En ce qui concerne la question de la légalité de la preuve apportée par la SRL P., le Tribunal rappelle que les agendas professionnels sont considérés comme des données personnelles protégées, mais que le Règlement général sur la protection des données (RGPD) autorise le traitement de ces données par des tiers dans « l’intérêt légitime » poursuivi par ces derniers.
Or, dans cette affaire, l’agenda en question a été obtenu à des fins probatoires dans le cadre d’une procédure judiciaire, ce qui constitue un intérêt légitime.

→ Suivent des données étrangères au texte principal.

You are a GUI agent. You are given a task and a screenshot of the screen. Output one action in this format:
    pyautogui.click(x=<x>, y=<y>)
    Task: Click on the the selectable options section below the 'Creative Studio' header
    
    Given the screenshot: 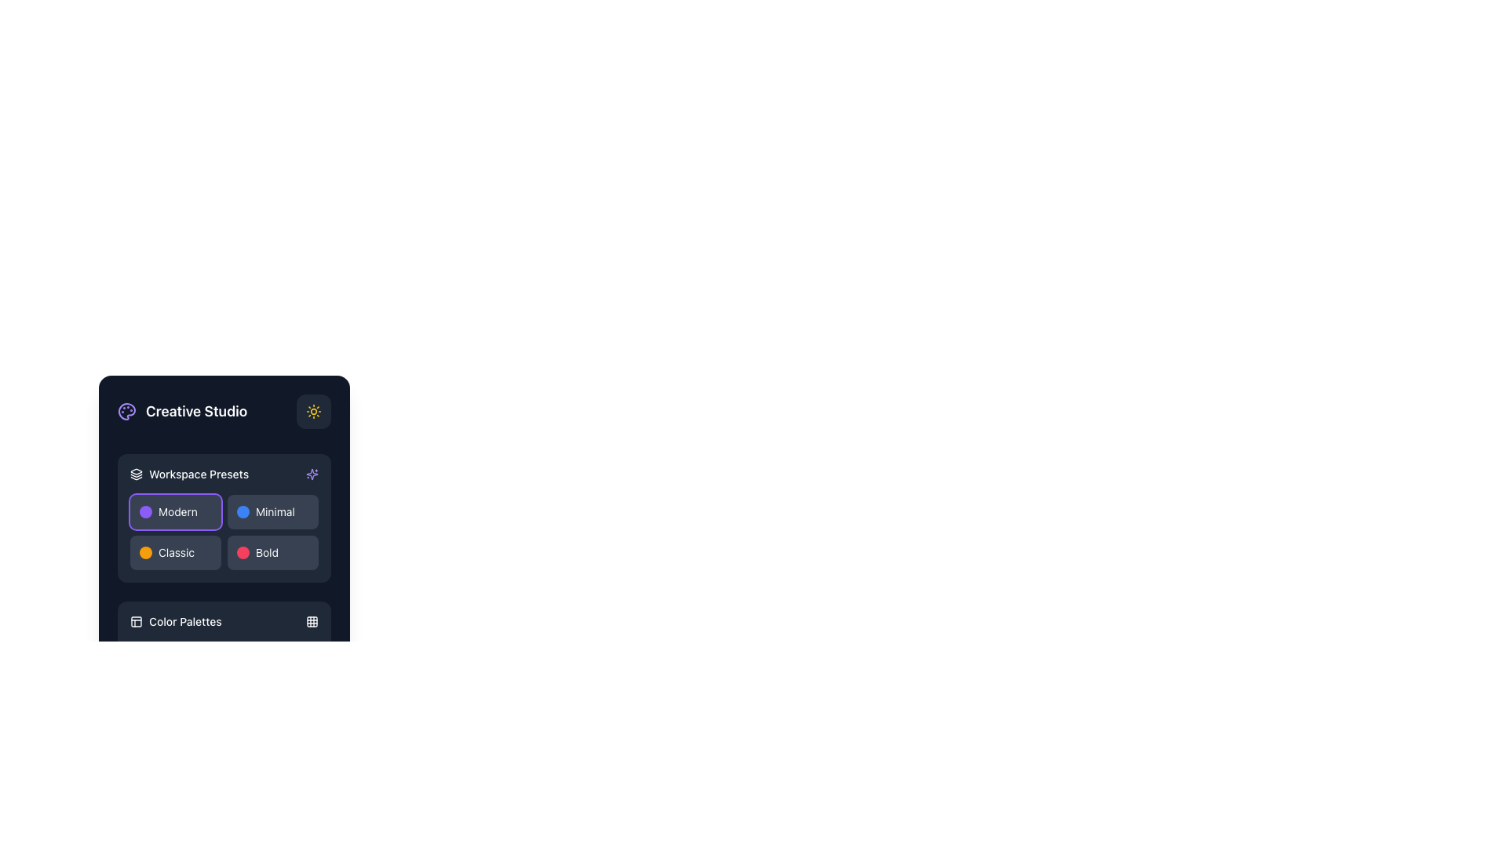 What is the action you would take?
    pyautogui.click(x=224, y=518)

Cependant, cet agenda couvre une période allant de 2011 à 2020, alors que la clause de non-concurrence ne s’applique qu’à la période allant de 2018 à 2020. Par conséquent, l’obtention de ces données personnelles ne poursuit pas totalement l’intérêt légitime d’obtenir une preuve dans le but de la produire en justice, et l’obtention et la production de cet agenda dans son intégralité doivent être considérées comme illégales.
Malgré cela, le Tribunal a décidé de permettre la production de cette preuve.
En effet, se fondant sur un arrêt de la Cour de cassation du 14 juin 2021, le Tribunal dit pour droit que la production d’une preuve illégale ne pouvait être écartée que dans trois hypothèses : (1) si la loi le prévoit, (2) si la fiabilité de la preuve est compromise ou (3) si les droits de la défense sont compromis.
Or, en l’espèce :
- aucune loi n’imposait d’écarter une preuve obtenue en violation du RGPD ;
- la fiabilité de l’agenda n’a pas été compromise (dans la mesure où son contenu a été constaté par huissier de justice) ;
- les droits de la défense ont été respectés, car la partie adverse a eu la possibilité de contester cette preuve.
2.
En ce qui concerne le montant forfaitaire de 150 000 €, le Tribunal a considéré que ce montant correspondait à 14% du chiffre d’affaires annuel généré sur les 3 000 clients composant le portefeuille de l’agence B. Ceci laisse supposer que les parties craignaient une perte de 420 clients (soit 14% des 3.000 clients susmentionnés) sur une période de deux ans, soit la durée de validité de la clause de non-concurrence.
En l’espèce, le Tribunal n’a trouvé aucune raison de considérer que cette évaluation était disproportionnée par rapport au préjudice réel subi par la SRL P. ou que la mise en œuvre de cette clause revêtait un caractère abusif.
III. Qu’en retenir ?
Cette décision présente une synthèse des solutions applicables aux problèmes couramment rencontrés en pratique.
D’une part, elle rappelle en effet que la production en justice d’une preuve obtenue illégalement ne sera pas automatiquement écartée par le juge.
À moins que la loi n’en dispose autrement, que la fiabilité de la preuve n’en soit altérée ou que les droits de la défense soient violés, une preuve obtenue illégalement peut être produite en justice, en particulier si la partie qui s’en prévaut peut démontrer qu’elle n’avait pas d’autre moyen de prouver que ses allégations correspondaient à la réalité.
D’autre part, en ce qui concerne la question de savoir si une indemnisation forfaitaire est proportionnée en cas de violation d’une clause de non-concurrence, les juridictions pourront tenir compte d’autres éléments chiffrés du dossier pour se prononcer.
Ainsi, un lien raisonnable entre le montant de l’indemnisation et le chiffre d’affaires réalisé avant la cession de l’entreprise peut être pertinent. D’autres éléments objectifs peuvent également être pris en compte, selon le cas d’espèce.
Il est donc conseillé de fixer le montant de l’indemnité forfaitaire en référence à un ou plusieurs éléments objectifs, le cas échéant mentionnés dans la convention elle-même ou dans son préambule.
Xavier DEFOY – Avocat au Barreau de Liège–Huy
[1] T.E., Liège, Div. Namur, 26 juillet 2022, J.L.M.B., 2023/1, pp. 7 à 17.